Saved data entries
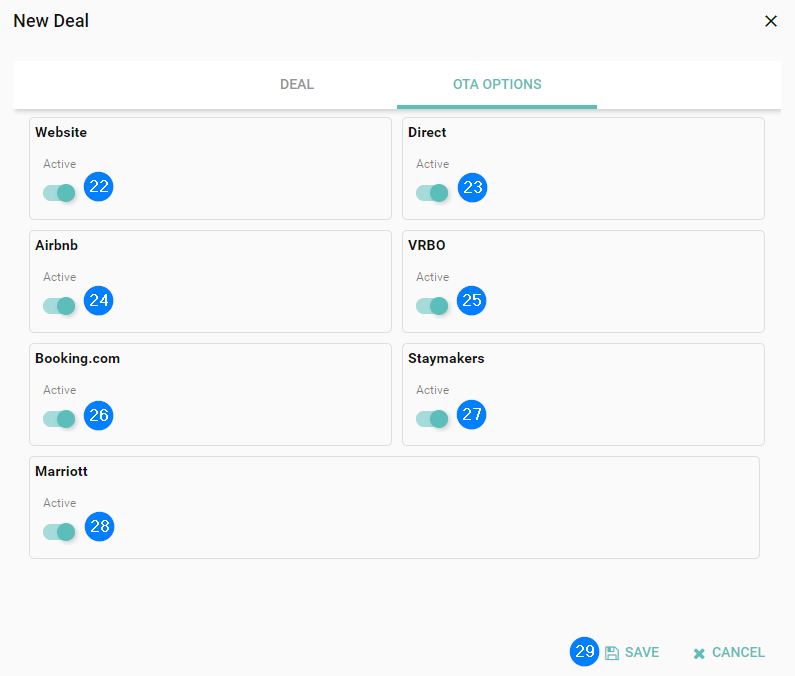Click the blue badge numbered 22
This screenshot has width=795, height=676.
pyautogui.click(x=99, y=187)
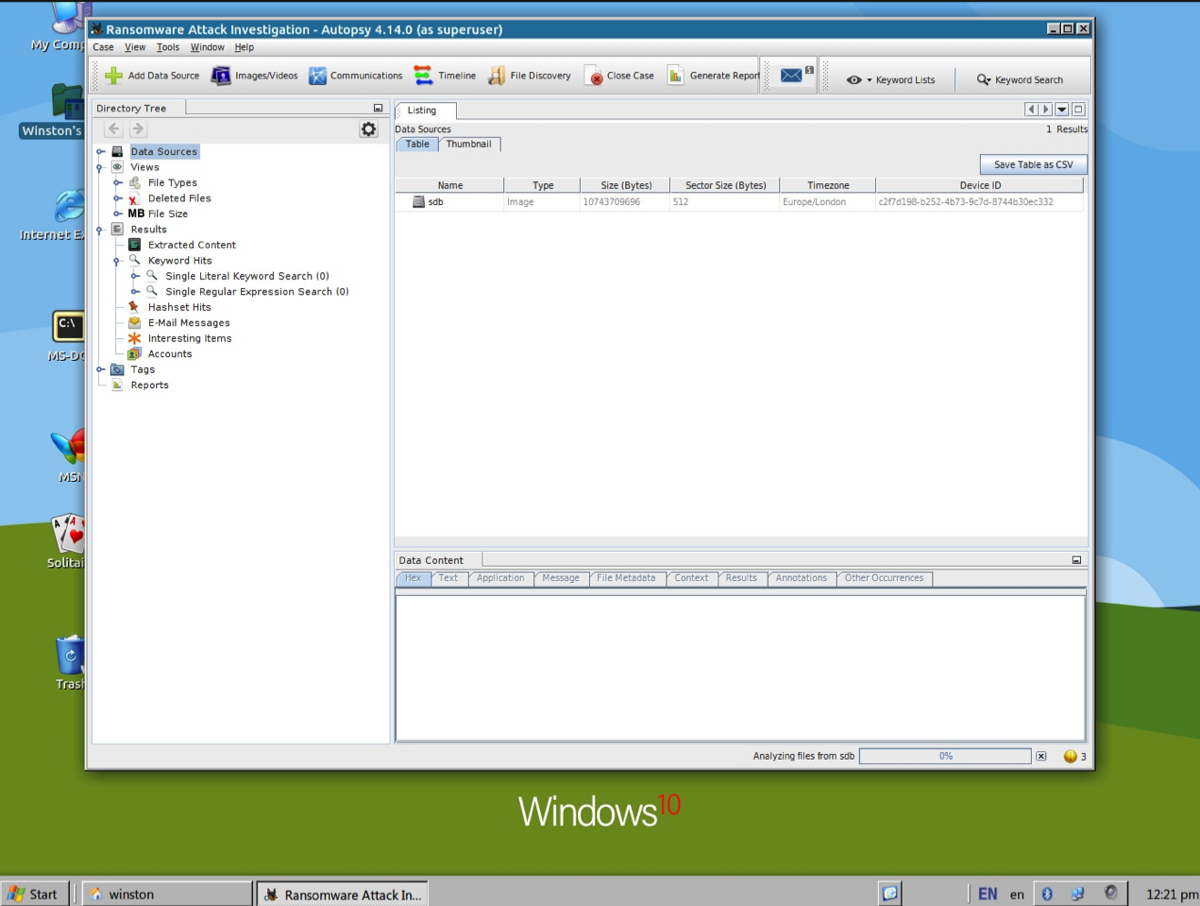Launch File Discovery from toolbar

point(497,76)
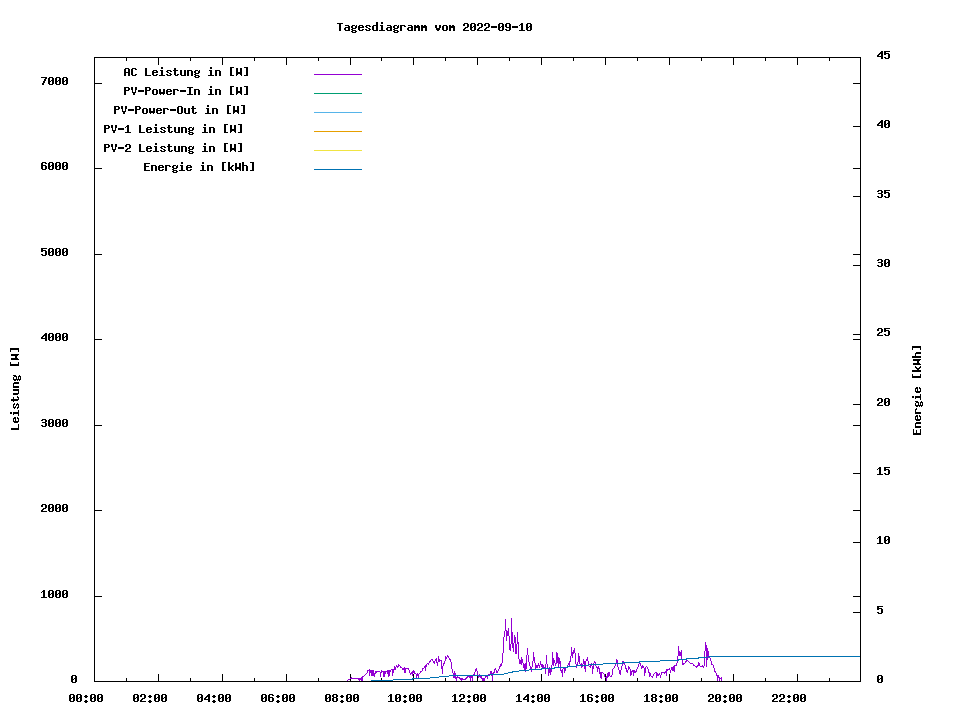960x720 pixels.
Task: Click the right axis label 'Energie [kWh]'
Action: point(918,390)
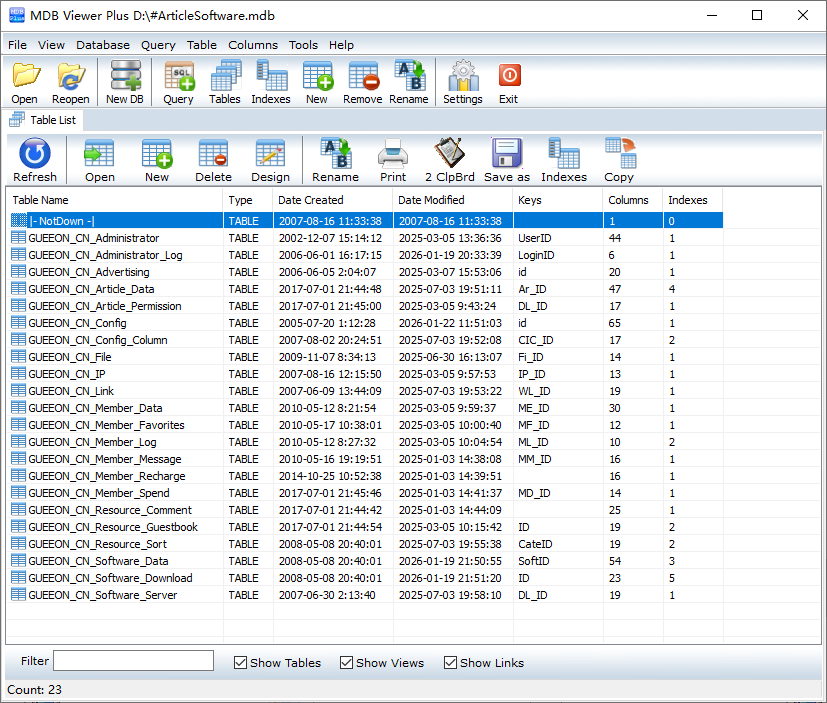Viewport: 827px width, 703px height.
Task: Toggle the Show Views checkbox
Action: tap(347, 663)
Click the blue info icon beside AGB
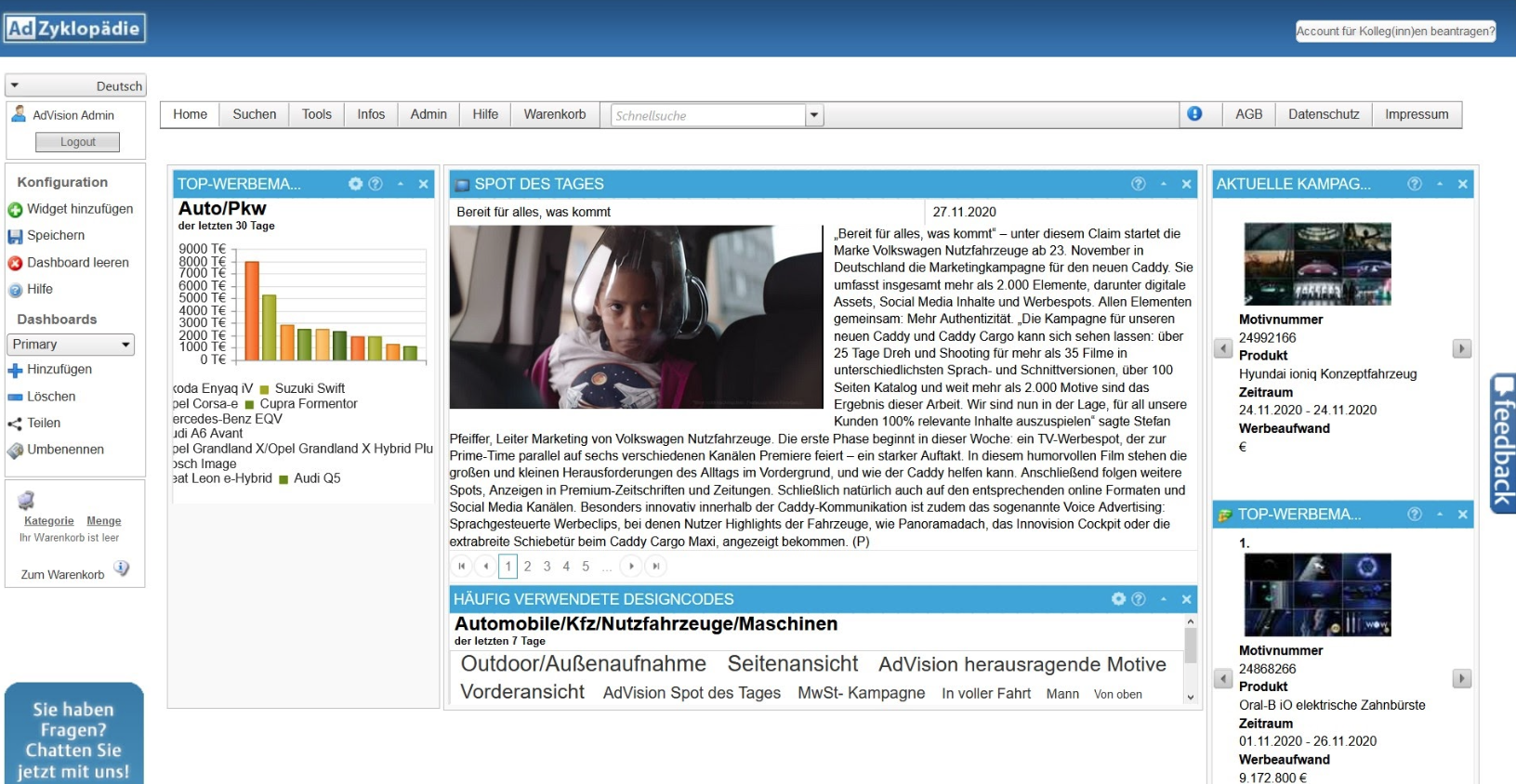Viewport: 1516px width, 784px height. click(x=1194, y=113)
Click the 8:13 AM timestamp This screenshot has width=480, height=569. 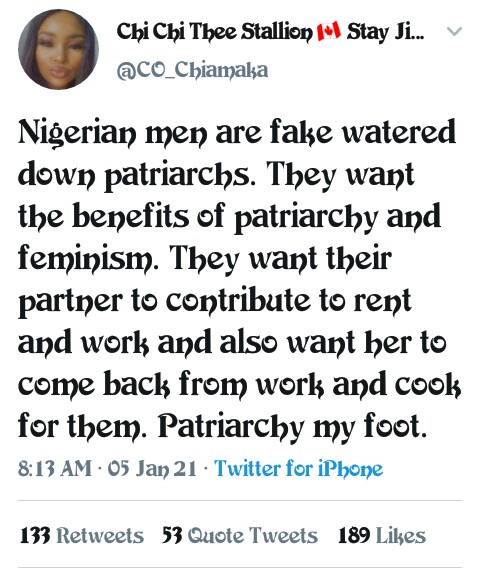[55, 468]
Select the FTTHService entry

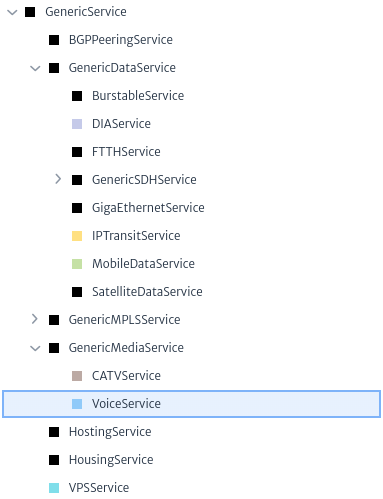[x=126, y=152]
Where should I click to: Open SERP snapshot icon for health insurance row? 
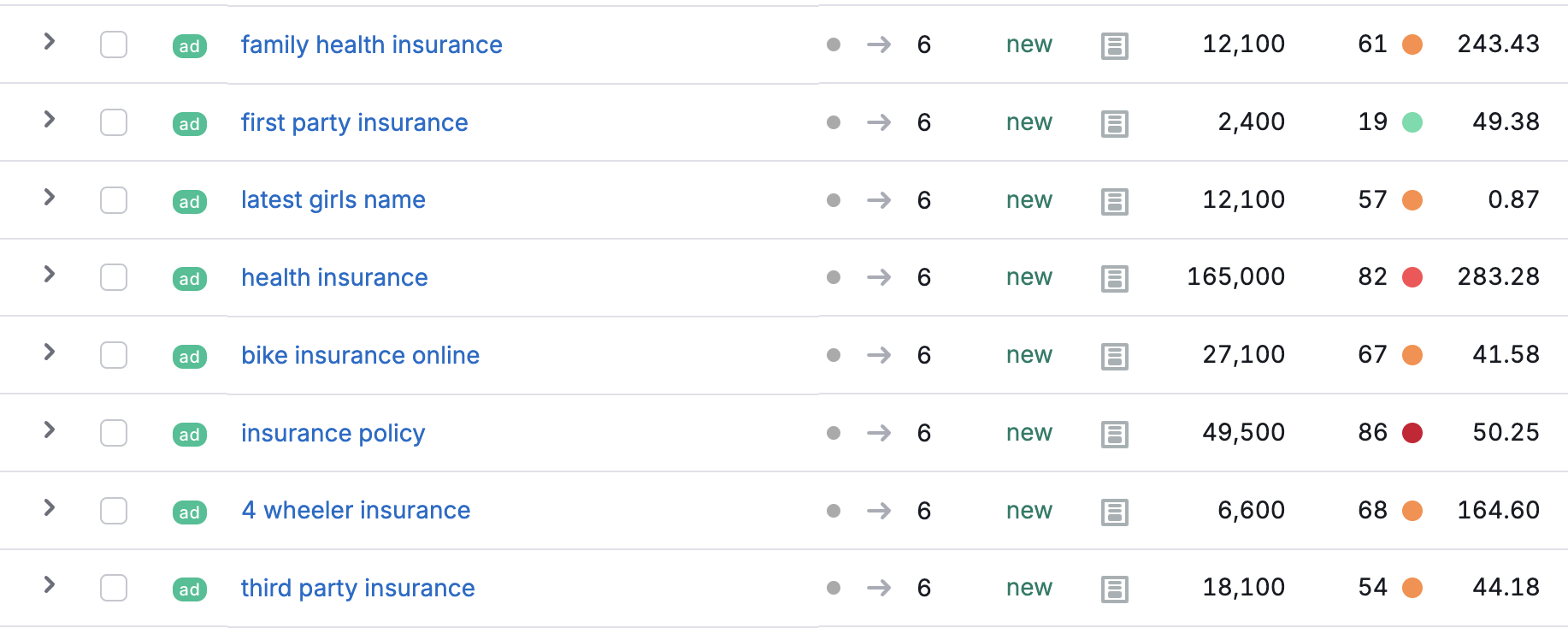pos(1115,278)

What is being asked:
The lines to repeat start at the one holding "Where should I" and run through the last line of the records above; write them out exactly, both ends included, but not the pictures.

Result of this task:
Where should I click to: Open SERP snapshot icon for health insurance row? 
pos(1115,278)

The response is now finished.